This weekend, the New York Times ran a lengthy investigative report on foreign government donations to U.S. think tanks.  The story alleged that the foreign governments bought influence and paid for advocacy by some of the nation’s most respected research institutions.  The article outlined contributions from Norway, UAE, Qatar, Japan, and others to think tanks including the Brookings Institution, the Center for Strategic and International Studies, the Atlantic Council, and the Center for Global Development.

For a few years, we have noted – and been tracking for many clients – the growing enforcement and interest in the Foreign Agents Registration Act.  This weekend’s Times story focused on think tanks, but the FARA issues it highlighted are equally relevant to universities, social welfare organizations, and others that accept foreign government funding.  We have also seen PR and consulting firms confront FARA issues related to their clients outside the United States.  FARA is an important consideration for any advocacy organization that is closely aligned with a foreign government, country, or ethnicity.  (One of the leading FARA cases, for example, involved an Irish newspaper and advocacy organization.)  Even corporations have run into FARA.  Companies with foreign affiliates or U.S. subsidiaries of a foreign parent with close ties to the home country government can easily trigger FARA inadvertently.

Notably, the Times article alleged that the think tanks’ arrangements with foreign governments may have violated the law:

[T]he tightening relationships between United States think tanks and their overseas sponsors could violate the Foreign Agents Registration Act….  The law requires groups that are paid by foreign governments with the intention of influencing public policy to register as “foreign agents” with the Justice Department.

Unfortunately (or fortunately, for the think tanks), that’s not quite a fair paraphrasing of the law.  FARA is a complicated and arcane statute – its application can swing quickly between very different outcomes, depending on the specific factual situation involved.  Applying the law requires examining the relationship between the U.S. entity and the foreign government, the specific activities undertaken, and even the physical location of the activities, among other considerations.

In our experience – from working with think tanks and foreign donors – most organizations seek to avoid triggering FARA by specifying that the think tank is independent and not acting on behalf of the foreign donor.  These legal considerations are usually specified clearly in the grant documents.  This posture is natural for respectable think tanks – independence is central to their reputations and credibility.
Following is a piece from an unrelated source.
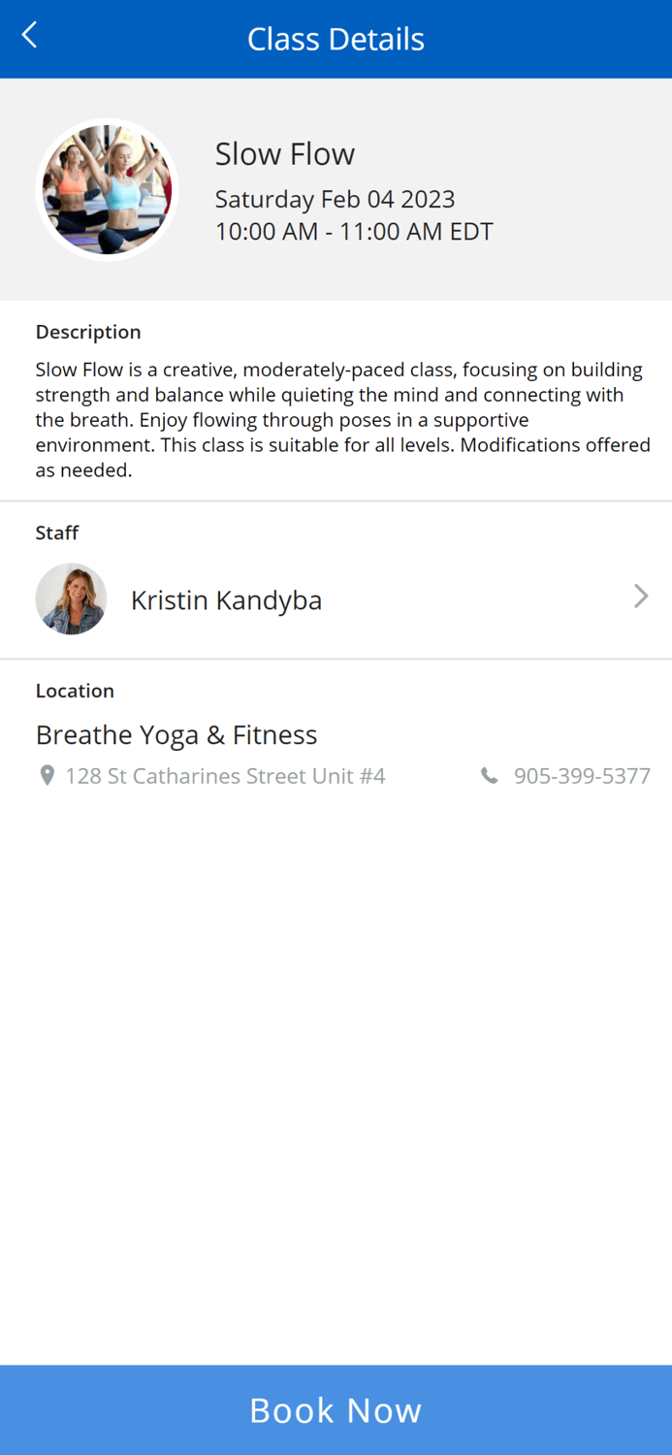This screenshot has height=1455, width=672.
Task: Click the Description section heading
Action: (87, 332)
Because FARA is targeted at “agents” of foreign entities, the registration requirement is generally only triggered when the agent operates at the “direction or control” of a foreign entity.  But the language of FARA is very sweeping and the statute encompasses those who act at the “request” of a foreign principal or those whose activities are “financed, or subsidized in whole or in major part,” by a foreign entity.
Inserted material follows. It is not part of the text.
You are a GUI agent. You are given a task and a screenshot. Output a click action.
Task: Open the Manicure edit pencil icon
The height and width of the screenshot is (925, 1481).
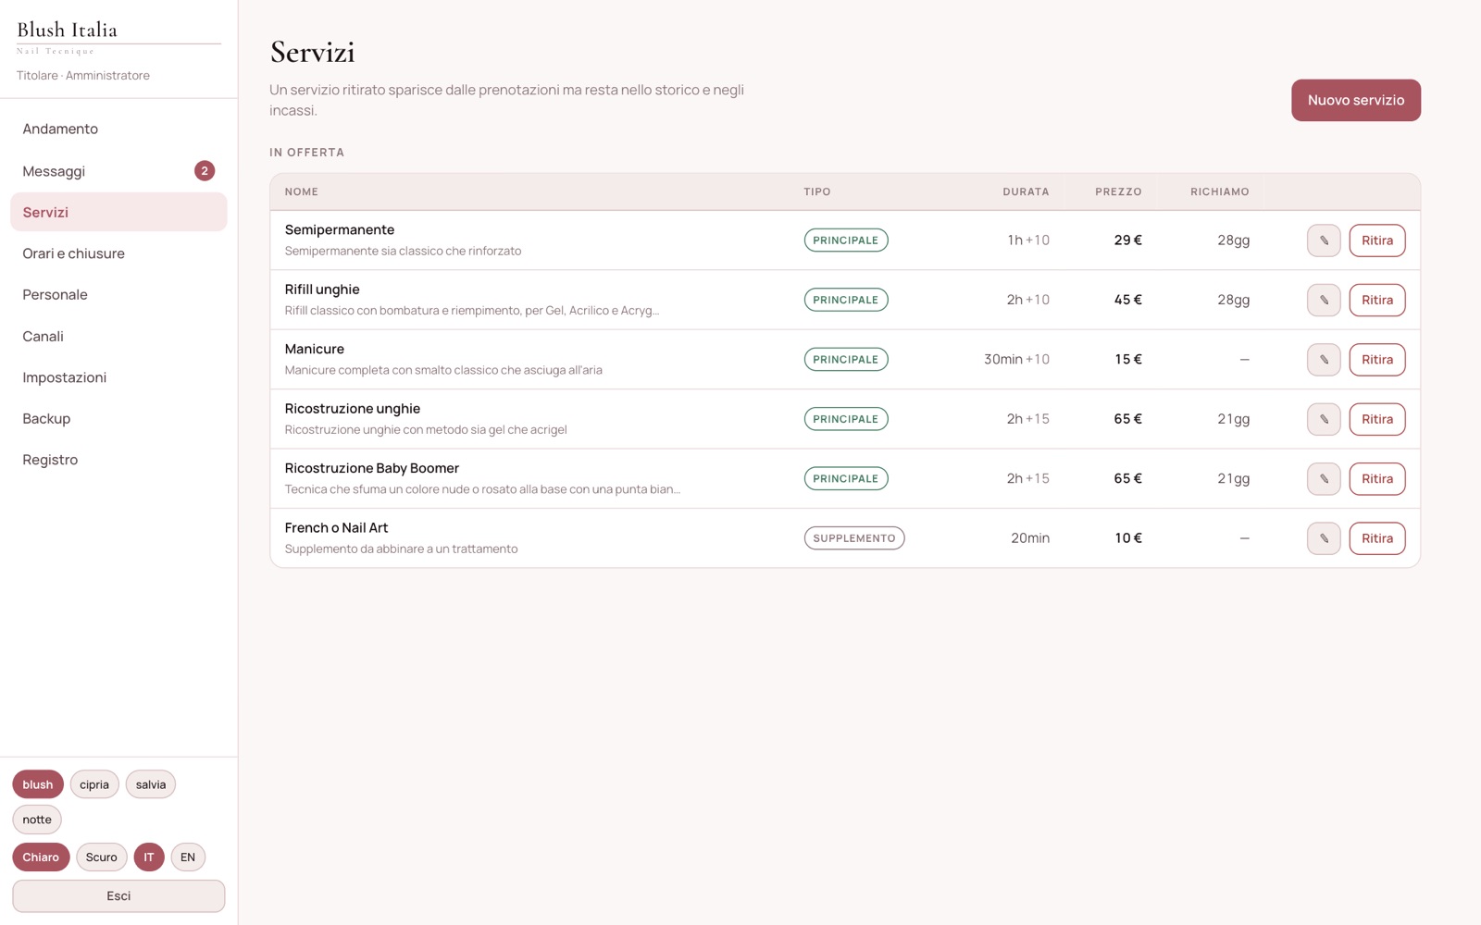click(x=1324, y=360)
As a result, it is very easy to trigger the statute unintentionally unless FARA considerations are taken into account when negotiating the grant and drafting the contracts or grant documents.  Even then, the parties must remain vigilant throughout the relationship to avoid crossing the line and triggering the statute, notwithstanding any legal language in a carefully drafted document.

Although FARA is relatively esoteric, Covington’s experience in this area spans more than 50 years.  (One of the leading FARA cases is Attorney General v. Covington & Burling, where we established that the attorney-client privilege applies to FARA.)  We also defended a consulting firm targeted in the Department of Justice’s largest FARA investigation of recent memory.  We have advised a number of think tanks and other organizations regarding grant agreements with foreign governments, as well as foreign government instrumentalities considering grants to think tanks.

© 2022 Covington & Burling LLPNational Law Review, Volume IV, Number 251

About this Author

Robert Kelner, Covington, Government affairs attorney

Robert Kelner is the chair of Covington’s nationally recognized Election and Political Law Practice Group.  He counsels clients on the full range of political law compliance matters, and defends clients in civil and criminal law enforcement investigations concerning political activity. He also leads the firm’s prominent congressional investigations practice.

Mr. Kelner’s political law compliance practice covers federal and state campaign finance, lobbying disclosure, pay to play, and government ethics laws. His expertise includes the Federal Election Campaign Act...

Brian Smith, Covington, Litigation attorney
Of Counsel

Brian Smith advises clients on challenging public policy matters that combine legal and political risks and opportunities.

Mr. Smith represents companies and individuals facing high-profile and high-risk investigations, congressional investigations, and criminal and civil investigations with political or public relations implications. He assists companies and executives responding to formal and informal inquiries from Congress and executive branch agencies for documents, information, and testimony, and he conducts internal investigations to assess legal risks. He...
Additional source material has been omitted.